Within the records below is a range that opens at the line with "Mission and Vision (68, 158)" and closes at the line with "Elective Classes Information (81, 526)". Return that range word for word, both ends included, and only that range.

___ INFORMATION PROVIDED ___

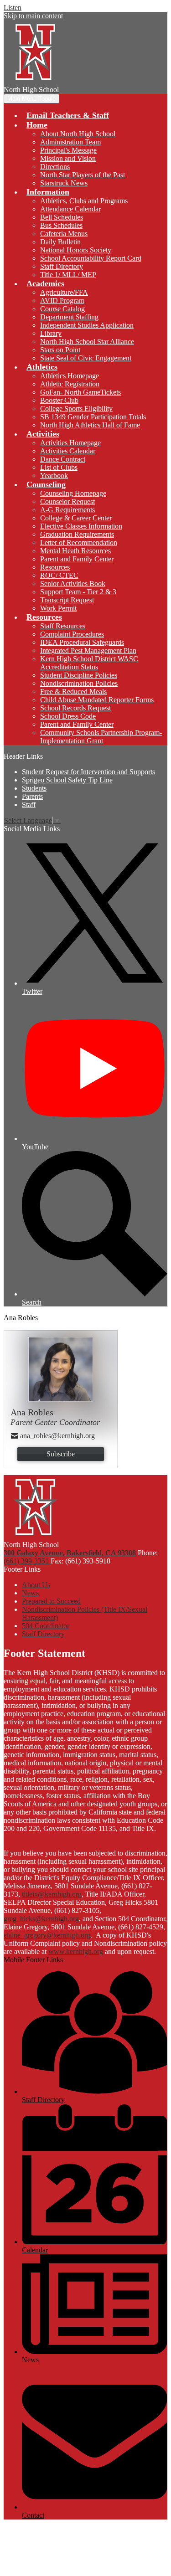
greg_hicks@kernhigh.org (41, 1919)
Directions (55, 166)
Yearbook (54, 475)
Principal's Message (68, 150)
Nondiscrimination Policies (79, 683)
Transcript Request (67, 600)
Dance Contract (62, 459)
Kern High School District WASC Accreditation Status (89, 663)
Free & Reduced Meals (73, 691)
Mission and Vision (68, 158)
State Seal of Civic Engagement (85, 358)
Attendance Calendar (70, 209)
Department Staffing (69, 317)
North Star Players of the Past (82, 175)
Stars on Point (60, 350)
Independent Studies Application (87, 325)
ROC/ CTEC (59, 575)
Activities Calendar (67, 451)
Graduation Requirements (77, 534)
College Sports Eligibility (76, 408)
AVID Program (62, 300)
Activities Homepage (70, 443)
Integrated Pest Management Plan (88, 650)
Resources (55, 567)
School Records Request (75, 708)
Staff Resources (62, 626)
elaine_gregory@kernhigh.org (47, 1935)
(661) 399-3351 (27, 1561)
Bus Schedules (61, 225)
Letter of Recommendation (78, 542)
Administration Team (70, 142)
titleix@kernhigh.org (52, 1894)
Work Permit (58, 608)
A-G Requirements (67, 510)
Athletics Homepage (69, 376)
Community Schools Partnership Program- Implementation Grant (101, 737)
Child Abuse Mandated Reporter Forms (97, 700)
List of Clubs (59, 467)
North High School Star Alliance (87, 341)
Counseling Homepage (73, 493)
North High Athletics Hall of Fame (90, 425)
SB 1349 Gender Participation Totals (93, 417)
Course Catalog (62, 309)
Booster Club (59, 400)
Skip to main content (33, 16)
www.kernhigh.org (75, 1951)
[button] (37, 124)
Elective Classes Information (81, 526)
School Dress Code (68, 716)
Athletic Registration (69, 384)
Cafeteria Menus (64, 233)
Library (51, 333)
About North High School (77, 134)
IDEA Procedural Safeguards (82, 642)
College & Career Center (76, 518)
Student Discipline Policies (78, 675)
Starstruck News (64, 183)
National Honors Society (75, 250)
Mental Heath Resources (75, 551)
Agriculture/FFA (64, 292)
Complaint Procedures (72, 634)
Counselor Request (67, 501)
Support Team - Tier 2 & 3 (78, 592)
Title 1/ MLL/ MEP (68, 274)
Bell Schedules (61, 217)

___
___ INFORMATION PROVIDED ___

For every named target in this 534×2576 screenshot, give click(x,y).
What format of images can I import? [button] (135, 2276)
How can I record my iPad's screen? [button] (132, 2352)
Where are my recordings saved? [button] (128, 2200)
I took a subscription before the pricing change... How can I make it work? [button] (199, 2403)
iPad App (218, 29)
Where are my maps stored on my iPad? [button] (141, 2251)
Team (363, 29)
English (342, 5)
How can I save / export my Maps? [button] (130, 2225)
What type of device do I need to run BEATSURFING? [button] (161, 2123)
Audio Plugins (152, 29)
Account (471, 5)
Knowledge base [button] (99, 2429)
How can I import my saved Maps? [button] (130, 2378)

___

ANSWER BELOW:
Mission and Vision (68, 158)
State Seal of Civic Engagement (85, 358)
Attendance Calendar (70, 209)
Department Staffing (69, 317)
North Star Players of the Past (82, 175)
Stars on Point (60, 350)
Independent Studies Application (87, 325)
ROC/ CTEC (59, 575)
Activities Calendar (67, 451)
Graduation Requirements (77, 534)
College Sports Eligibility (76, 408)
AVID Program (62, 300)
Activities Homepage (70, 443)
Integrated Pest Management Plan (88, 650)
Resources (55, 567)
School Records Request (75, 708)
Staff Resources (62, 626)
elaine_gregory@kernhigh.org (47, 1935)
(661) 399-3351 (27, 1561)
Bus Schedules (61, 225)
Letter of Recommendation (78, 542)
Administration Team (70, 142)
titleix@kernhigh.org (52, 1894)
Work Permit (58, 608)
A-G Requirements (67, 510)
Athletics Homepage (69, 376)
Community Schools Partnership Program- Implementation Grant (101, 737)
Child Abuse Mandated Reporter Forms (97, 700)
List of Clubs (59, 467)
North High School Star Alliance (87, 341)
Counseling Homepage (73, 493)
North High Athletics Hall of Fame (90, 425)
SB 1349 Gender Participation Totals (93, 417)
Course Catalog (62, 309)
Booster Club (59, 400)
Skip to main content (33, 16)
www.kernhigh.org (75, 1951)
[button] (37, 124)
Elective Classes Information (81, 526)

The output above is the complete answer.